Так что хоть в чём-то и перед кем-то Саша всё же себя реабилитировал. И был этому очень рад.
***
Две вещи удивили Юрия во всей этой истории.
Первая: почему Маша и Саша не пылают ненавистью к подлому Васе Аникину, так жестоко искалечившему их жизни? Почему не озлобились на весь мир? Просто какие-то тибетские мудрецы. Ну, хорошо, Маша – женщина. Они все по своей натуре склонны к милосердию. К тому ж, познакомившись в зоне с одной монахиней, она стала очень религиозной. А в христианстве положено прощать и даже благословлять своих врагов. Она и благословляла.
Ну, а Саша-то почему? При его-то финансовых возможностях он мог бы не то, что генерала, президента заказать. И всю его родню. Или, хотя бы, оставить без куска хлеба с маслом. Все эти хитрые агентурные клички и липовые документы Васи не имели никакого значения. Деньги открывают любые двери и секретные коды. Но, снова заглянув в мысли Саши Никитина, он понял, что тот просто – современный благородный князь Мышкин, Алёша Карамазов. Который во всех бедах и несправедливостях мира винит только себя.
И ещё. Вторая удивительная странность: почему же завистник и негодяй Вася – изверг Аника, подлый Алексей Матвеевич и ещё бог весть кто, – окончательно не погубил Сашу Никитина, так высоко поднявшегося на финансовом Олимпе? С помощью его Конторы это было несложно. Мог разметать Никитинский холдинг так, что только перья полетели бы. Кроме тех пёрышек, конечно, которые так предусмотрительно были упрятаны в далёком швейцарский банк.
Но, заглянув в мысли нынешнего Васи, Юрий понял, что он ещё хуже, чем ему казалось.
Для Алексея Матвеевича, конечно, было жизненно необходимо, чтобы Маша никогда не была с Сашей вместе, потому что это стало бы его личным оскорблением. Они и не были, что его радовало несказанно. Но это ещё не всё. Вася прекрасно знал, что Маша, потеряв родителей, как та считала – по её вине, глубоко несчастна. И потому чувствует себя виноватой и перед Богом. И глубоко страдает, что это невозможно исправить. Тот, прежний, Вася получал от этого кайф и сейчас. Раз уж Маша предпочла ему другого, пусть платит за это всю жизнь! Он уже забыл, что его кандидатура в поклонники Машей никогда даже и не рассматривалась. Тем хуже для неё.

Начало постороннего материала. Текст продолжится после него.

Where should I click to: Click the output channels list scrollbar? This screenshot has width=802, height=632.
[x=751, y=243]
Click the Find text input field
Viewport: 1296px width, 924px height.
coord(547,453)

То же было и с Сашей. Вася знал, что Саша, несмотря на то, что ест и спит на золоте, чувствует невыносимое моральное угнетение и боль: за изломанную судьбу Маши, за гибель её родителей, за казахстанские страдания своих родителей и их слёзы о нём. Ведь время вспять уже не повернёшь, а потерянные жизни и здоровье не вернёшь…
Вася даже не ожидал, что действие его детской будет так долго длиться. Доставляя ему невыразимую радость.
Вот если бы Саша вдруг женился, народил детей и был счастлив в браке… Вася не дал бы ему никакого шанса спокойно жить дальше. Или вообще жить. А так… пусть ещё помается.
Кстати сам Вася, конечно же, женился. Причём – на первой красавице Москвы, бывшей Мисс-чего-то-там. И имеющей диплом аж самого МГИМО – Московского государственного института международных отношений. Оксана родила ему дочь. И всё. Сказала, что хочет делать себе карьеру, в министерстве, а не детей ему, дома. Но по карьерной лестнице она далеко не поднялась. Так – весьма посредственный клерк среднего пролёта. Зато она оказалась очень продвинутым субъектом в иных сферах, весьма доступных мужскому полу. И Вася это всегда знал. И терпел. Как ни странно, с этой стервой и эгоисткой Вася почему-то становился просто тряпкой и она вертела им, как хотела. Из-за этого Вася, во время своих заданий становясь Аникой, иной раз так отрывался на женщинах, что у находящихся рядом волосы дыбом вставали… А домой возвращался другой человек – добрый, внимательный, тактичный – идеальный муж и примерный отец. А теперь уже и дед. Дочь родила им с женой внучку. Именно им. Потому что, оставив им новорожденную воспитание, сразу же укатила в Америку. Типа – отдохнуть от беременности и быта. Отдохнула. И вскоре разошлась со своим мужем – альфонсом и негодяем, насколько его Алексей Матвеевич знал. А он знал. И выскочила замуж за нигера – стриптизёра в баре. Этого типчика Алексей Матвеевич и знать не хотел. И вот уже седьмой год его блудная дочь Лизка не кажет домой носа. Только денег беспрерывно требует. Говорят – наркотой балуется. Мерзавка! Внучка уже в школу пошла, а свою мать в лицо только по скайпу узнаёт. Да и то – раз в год.
И за что ему всё это?
***
Ночь в пещере у скалистой дороги, ведущей всех этих слегка безумных от усталости путников по опасным горам Тибета к цивилизации, была очень холодной. И тревожной. Юрий слышал встревоженные разговоры об ирбисе, которого они видели по дороге сюда. И все боялись, что он за ними увязался. Но Юрий, взглянув вокруг внутренним взором, знал, что ирбис уже поймал кабаргу и, насытившись, залёг отдыхать.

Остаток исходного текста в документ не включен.